A cynic may walk away from these findings feeling as if nothing has been gained; that we know little more about what crows are saying around food than we did before. While it’s true we may not have learned much about what they are saying, this study did reveal something important about what they are not saying. Because while Loma found few patterns once the food was down, he did discover that crows give longer calls in the absence of food and that those medium calls prompted territorial behavior when played back. The implication is that crows do not give territorial calls around food, perhaps to avoid risking its discovery by adversaries.
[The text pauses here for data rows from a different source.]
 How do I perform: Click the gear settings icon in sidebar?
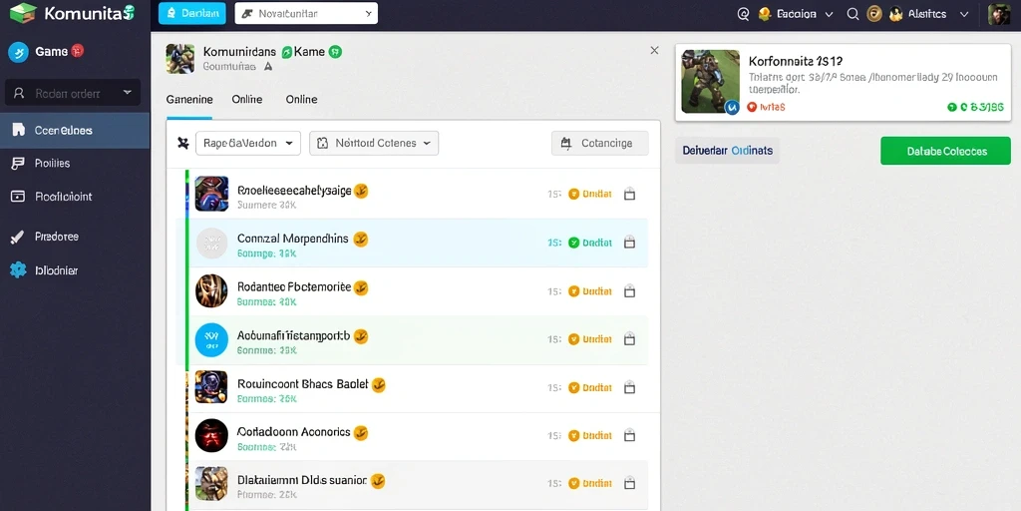(18, 269)
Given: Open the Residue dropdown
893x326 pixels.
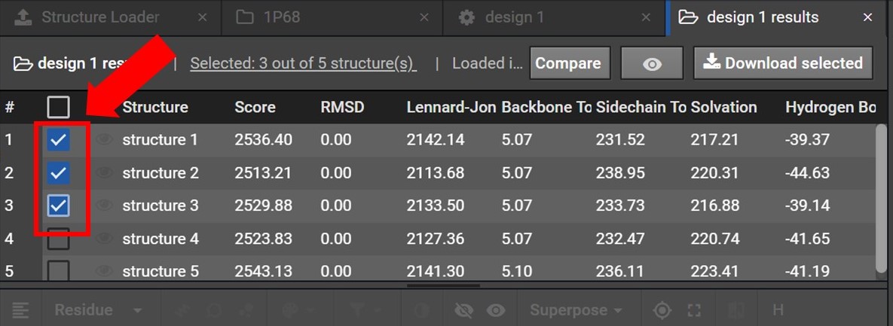Looking at the screenshot, I should coord(98,310).
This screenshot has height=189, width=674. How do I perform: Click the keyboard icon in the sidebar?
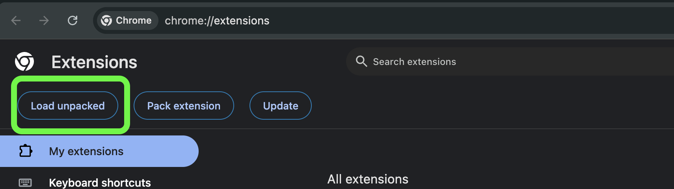coord(25,183)
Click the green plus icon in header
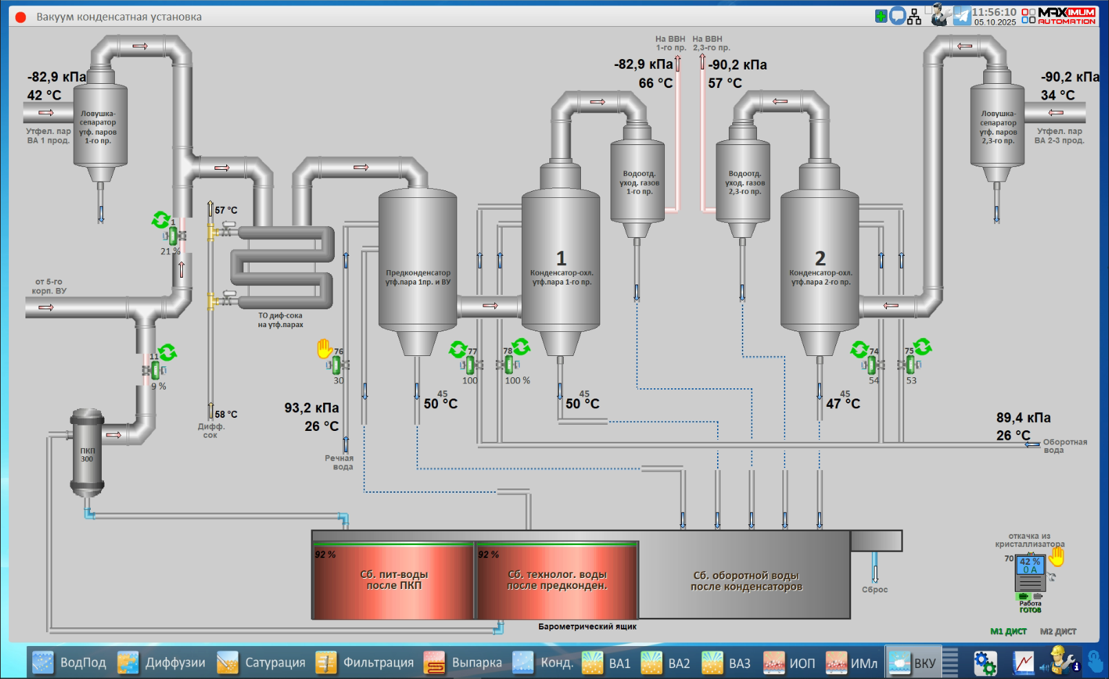Screen dimensions: 1109x679 click(x=881, y=16)
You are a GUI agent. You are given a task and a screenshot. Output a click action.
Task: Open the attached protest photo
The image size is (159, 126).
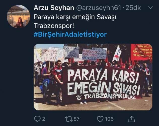pos(93,77)
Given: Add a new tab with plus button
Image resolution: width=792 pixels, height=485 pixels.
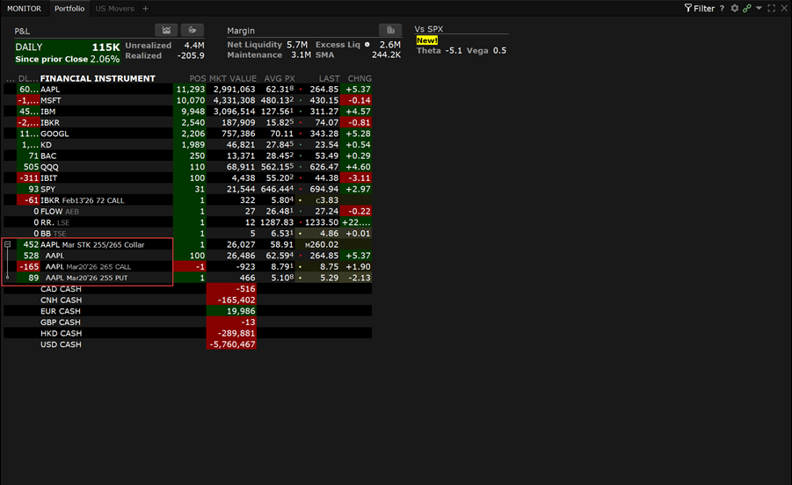Looking at the screenshot, I should [x=146, y=8].
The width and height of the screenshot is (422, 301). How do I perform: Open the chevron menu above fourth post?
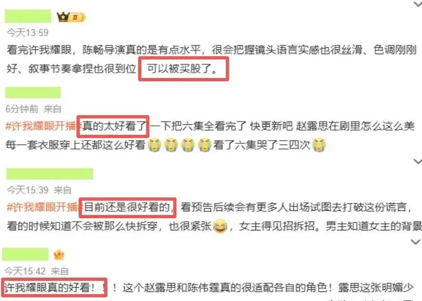click(416, 242)
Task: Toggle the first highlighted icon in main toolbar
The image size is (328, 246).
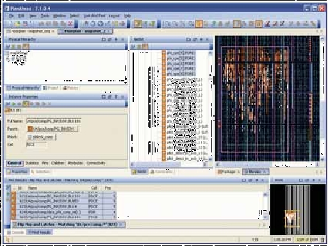Action: [x=138, y=24]
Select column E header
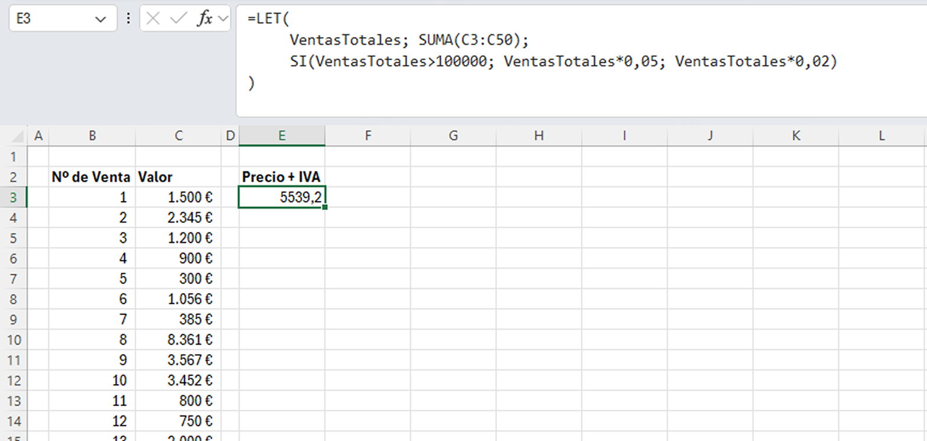This screenshot has width=927, height=441. tap(282, 136)
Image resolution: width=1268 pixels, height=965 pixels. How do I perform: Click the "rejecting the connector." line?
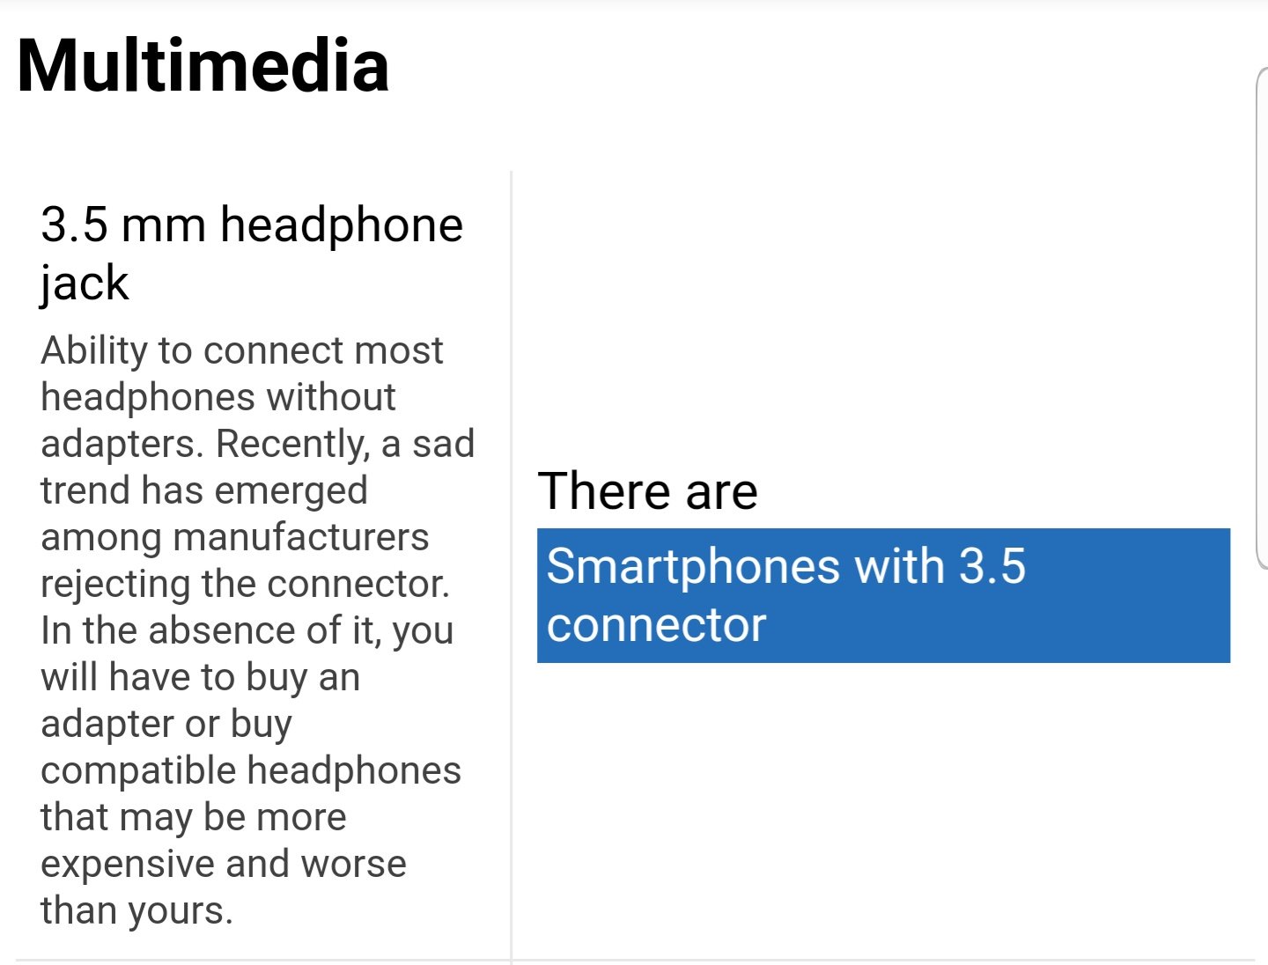tap(245, 584)
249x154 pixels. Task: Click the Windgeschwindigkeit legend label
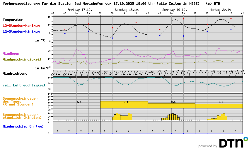pyautogui.click(x=22, y=59)
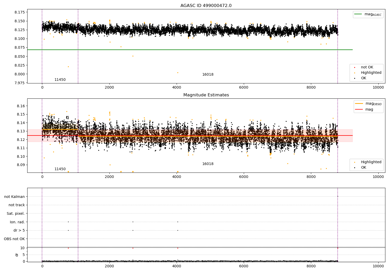Click the 'Magnitude Estimates' plot title

click(206, 95)
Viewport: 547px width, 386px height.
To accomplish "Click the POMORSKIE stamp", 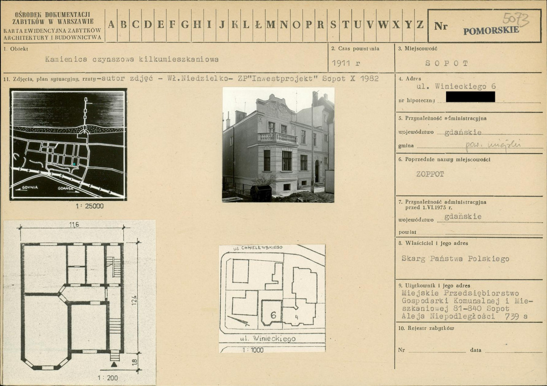I will pos(491,31).
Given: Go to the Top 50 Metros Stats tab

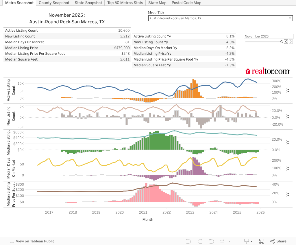Looking at the screenshot, I should click(125, 3).
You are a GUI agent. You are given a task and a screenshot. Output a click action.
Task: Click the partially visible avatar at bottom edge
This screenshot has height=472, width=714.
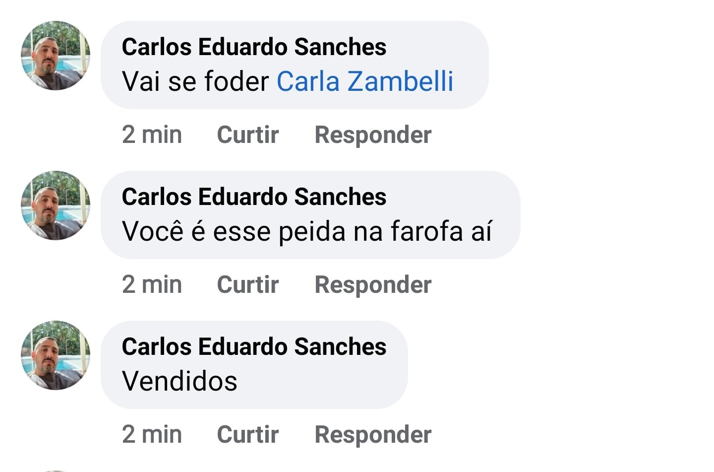click(56, 470)
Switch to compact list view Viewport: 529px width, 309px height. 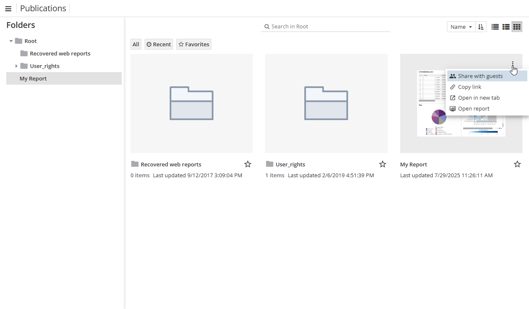pos(495,27)
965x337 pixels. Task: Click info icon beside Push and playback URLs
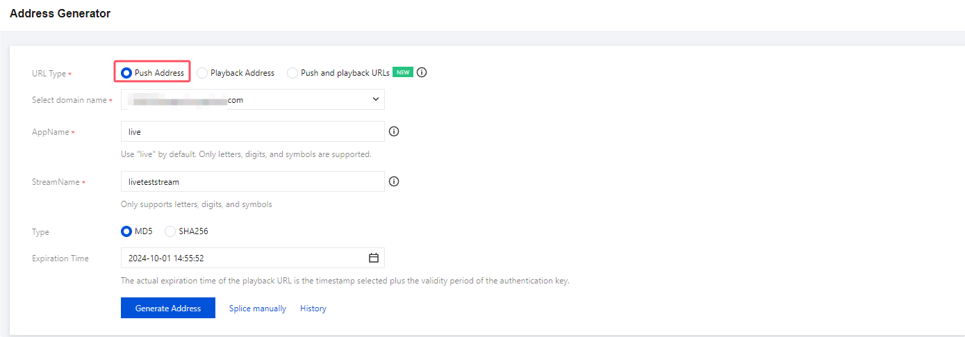point(422,72)
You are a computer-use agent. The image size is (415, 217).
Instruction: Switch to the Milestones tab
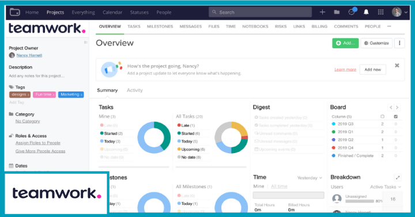(x=160, y=26)
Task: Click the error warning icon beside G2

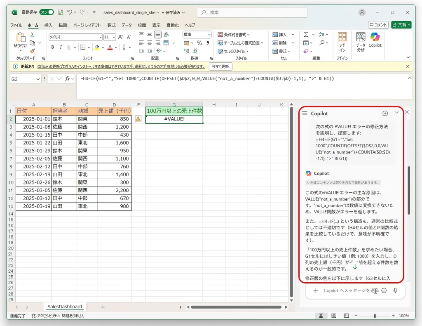Action: pos(138,119)
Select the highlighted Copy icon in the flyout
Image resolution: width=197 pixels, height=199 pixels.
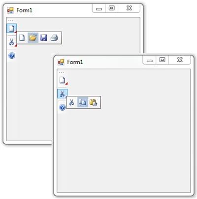tap(83, 102)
In addition, while it makes for a less compelling headlines, failing to support our hypotheses offers fundamental insights and lays the groundwork for future studies to keep pressing forward. In this case, Loma and his coauthor John Marzluff question whether the difficulty of detecting clear patterns in “x” vocalization leading to “y” behavior is because crows encode so much context-specific information in their calls. In fact, a previous study on American crows found that acoustic variation can indicate the caller’s sex and identity.2 Perhaps the reason we have so much difficulty in mapping out the world of crow communication is that, unlike a crow, we fail to detect all of the information they can ascertain and use to determine how to respond.

So, yes, in some ways we are no closer to Dr. Doolittling the crows than we were before. Instead, we are left with the more compelling reality that our inky friends likely posses an incredibly rich and complex vocal system. For me, this continued mystery only serves to endear them further. After all, do any of us love these birds because we find them straightforward and predictable? I doubt it.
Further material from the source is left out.